The Effects of Root-Zone Temperature Regulation on the Growth and Quality of Hydroponic Lettuce in Summer

In the Nutrient Film Technique (NFT) system, air-temperature stress presents a severe challenge to the cultivation of hydroponic lettuce, often limiting its yield and quality during warm seasons. Although previous studies have confirmed that regulating air temperature can alleviate the stress on crops, challenges such as uneven temperature distribution and high equipment costs hinder effective air temperature management in greenhouse environments. In contrast, independently regulating root-zone temperature (RZT) under the same air-temperature stress conditions offers a more practical approach to enhancing crop growth, which can significantly improve crop outcomes without incurring substantial additional costs. This study used 'Spanish Green' lettuce as the test material and established four RZT treatments: T0 (control: 24.65–31.65℃), T1 (24.5℃), T2 (20.5℃), and T3 (16.5℃). Over a 38-day cultivation period, we systematically monitored the effects of different RZT treatments on lettuce growth parameters (such as plant height, leaf area, and shoot dry weight) and nutritional quality indicators (including vitamin C, nitrate, and mineral element content). The fuzzy membership function method was employed for a comprehensive evaluation of lettuce quality.The results showed that all cooling treatments (T1, T2, T3) promoted increases in plant height, leaf area, and shoot dry weight. Based on calculations from the fuzzy membership function, lettuce under treatment T1 achieved the best balance between growth performance and nutritional quality.

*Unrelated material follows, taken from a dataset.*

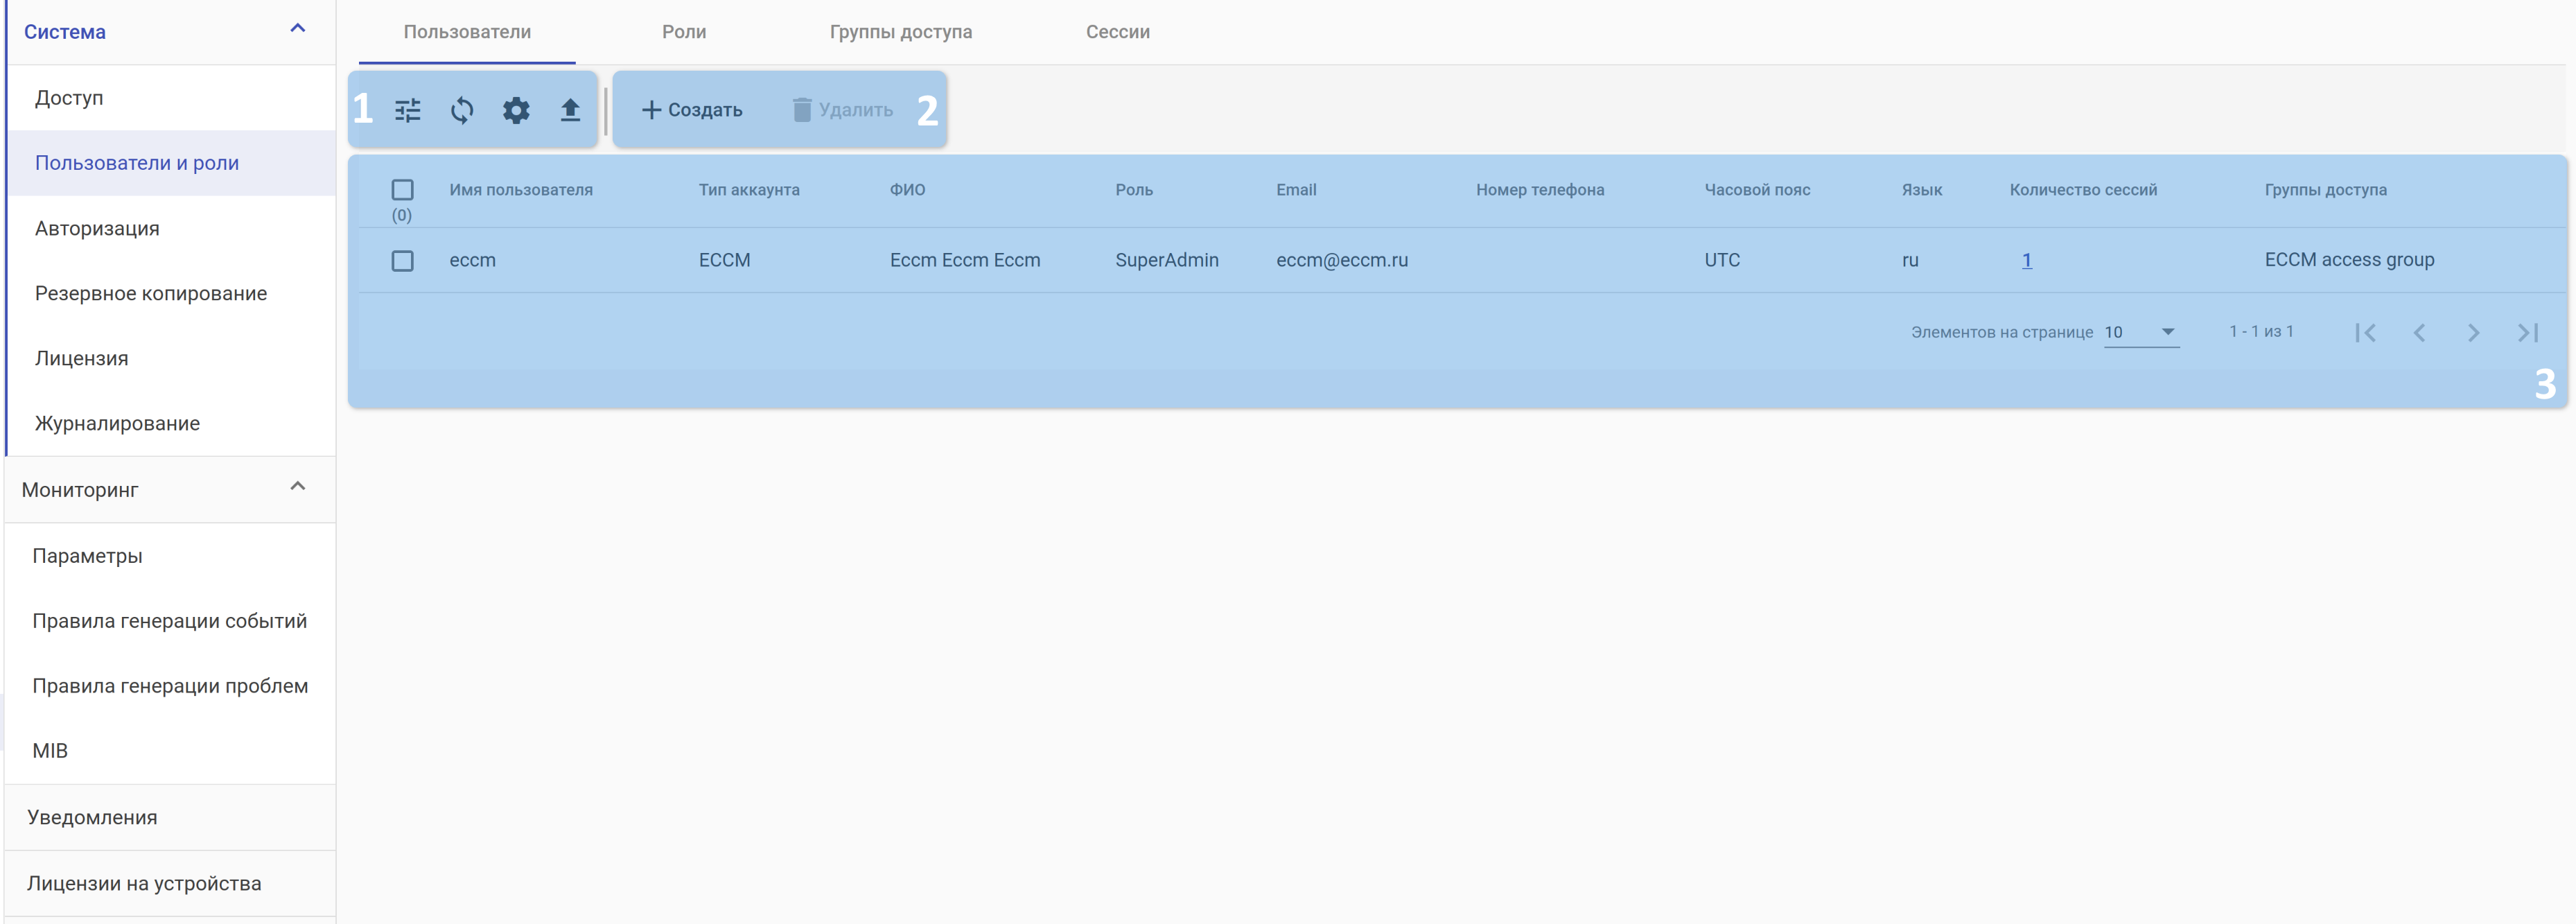
Task: Collapse the Мониторинг sidebar section
Action: pyautogui.click(x=297, y=487)
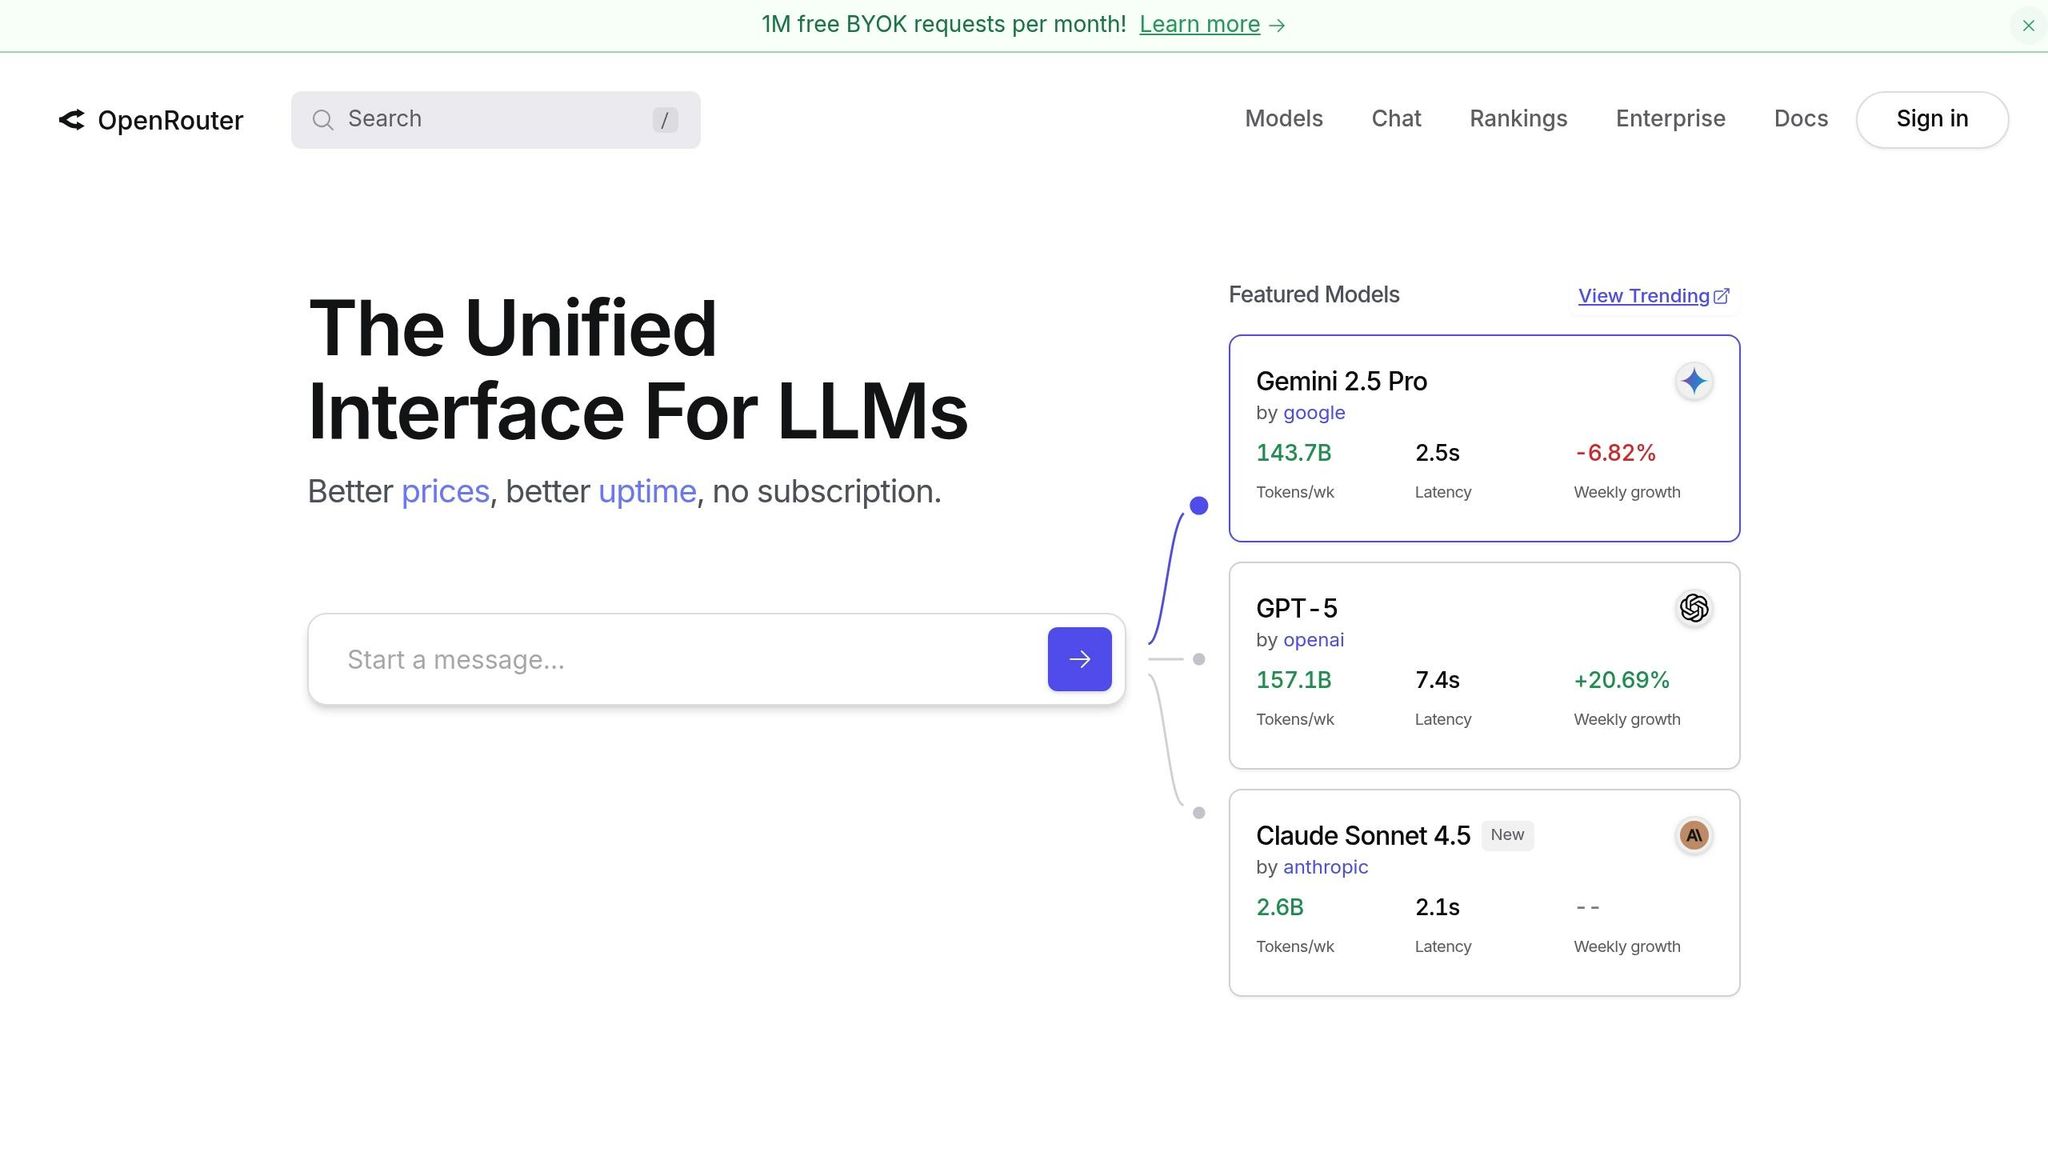Click the Google Gemini star icon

Lettuce in treatment T0 exhibited the poorest growth; compared to T0, shoot dry weight increased by 47.24%, 16.24%, and 12.21% for treatments T1, T2, and T3, respectively. However, mineral element contents such as P, Ca, and Zn were significantly higher in treatment T0 than in the other three treatments. The overall quality of lettuce in treatment T2 was superior to that in T3; although T2 promoted growth relative to T0, its growth performance was significantly lower than that of T1, and both T2 and T3 exhibited a decline in overall growth quality. Nutrient solution consumption was highest for treatment T1 and lowest for treatment T0.This study demonstrates that independently regulating RZT to approximately 24.5℃ can achieve a synergistic enhancement of biomass and quality in lettuce, providing a theoretical basis and practical guidelines for optimizing NFT system production during summer conditions.